I received an email from my friend, Paul Dowlearn, with Wichita Valley Nursery, about a news report concerning the Wichita River. The news report is currently available on Kauz.com. I am not sure how long it will be posted. I am presenting Paul's email content as sent to me. I will look into this further and post information later.
"I have heard several news reports concerning the results of a survey on flood control of the Wichita River. The last news report state a sense of urgency..."We must act quickly." Really? Let's not lose sight of the fact that the recent flood event was comparable to the flood of 1941...70 years ago!! The law of averages and current long range forecast show no imminent danger. Instead we may be headed into another drought cycle....This sense of urgency then may signify that there is some funding available and for whatever reason local engineers and contractors could certainly benefit from a nice, fat, expensive project.
Question is...Have we (citizens) been given the opportunity to consider the impact of such a project? Do we really want our river to resemble a much larger version of Holiday Creek? This is a river...not a creek. I am among those who lament the Holiday Creek project regardless of the obvious relief of those living in low areas historically prone to flooding. I still recall summer picnics in Weeks Park, splashing up and down the creek trying to capture minnows and crawdads. Today, there is little is an aesthetic value of Holiday Creek save the Hike and Bike Trail. At normal flow, one has to negotiate a good 50 feet or more of ankle twisting stone (placed there for man made erosion control) to get to the water. IF you are brave enough to walk down you wil find the native marine life that once existed has all but disappeared. Algae, a few plants...maybe a golf ball?

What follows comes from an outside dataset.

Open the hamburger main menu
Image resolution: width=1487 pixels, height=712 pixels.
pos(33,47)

So what about the aesthetic value of the Wichita River? Consider the history of our namesake. What about the River Walk, The Falls, Lucy Park, Williams Park, Bicycling and Equestrian Trail, Wee-chi-tah Park, Front Street Bridge and Berend's Landing. How will these be impacted? How about tourism, adjacent hotels, RV parks, fishing, canoeing, or kids just having fun? Will we be able to enjoy the river with no shallow rapids or deeper holes for fish? Well....judging from the news reports, that's exactly what the experts that submitted the report are proposing. I say let's leave the felling of trees to the beaver population.

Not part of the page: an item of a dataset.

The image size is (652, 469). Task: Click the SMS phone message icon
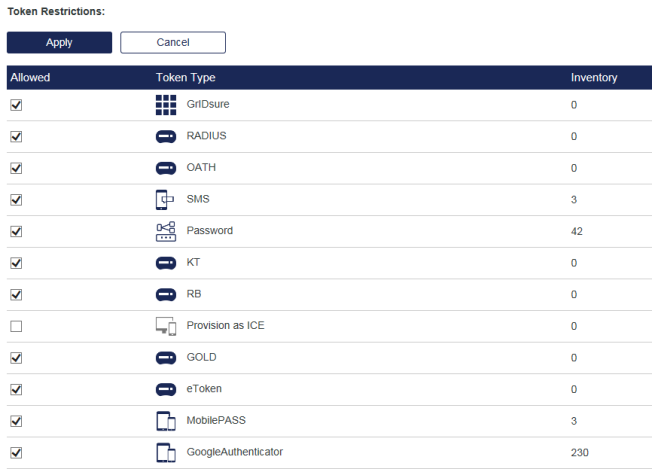[166, 199]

I am not an expert at hydrology, but common sense and simple physics tell me that water actually backs up on itself regardless of the channel capacity. In other words, if enough rain falls on any given location, there will be flooding. Furthermore, if the goal is to relieve flooding in the downtown area, the removal of obstacles should occur downstream and not in the city itself. Finally, Nature controls erosion by slowing runoff with her trees, shrubs and grasses. While this does cause occasional flooding it also reduces current strength. An increase of unrestricted current could cause the river to change course. Historical evidence of this is easily seen in the occurrence of numerous oxbos along the length of the Wichita. True, there has not been major flooding in Holiday Creek since the channelization...yet. So chalk one p for the engineers at the loss of a few (?) picnickers, kids chasing crawdads, and golfers who would rather lose a ball than risk an ankle injury."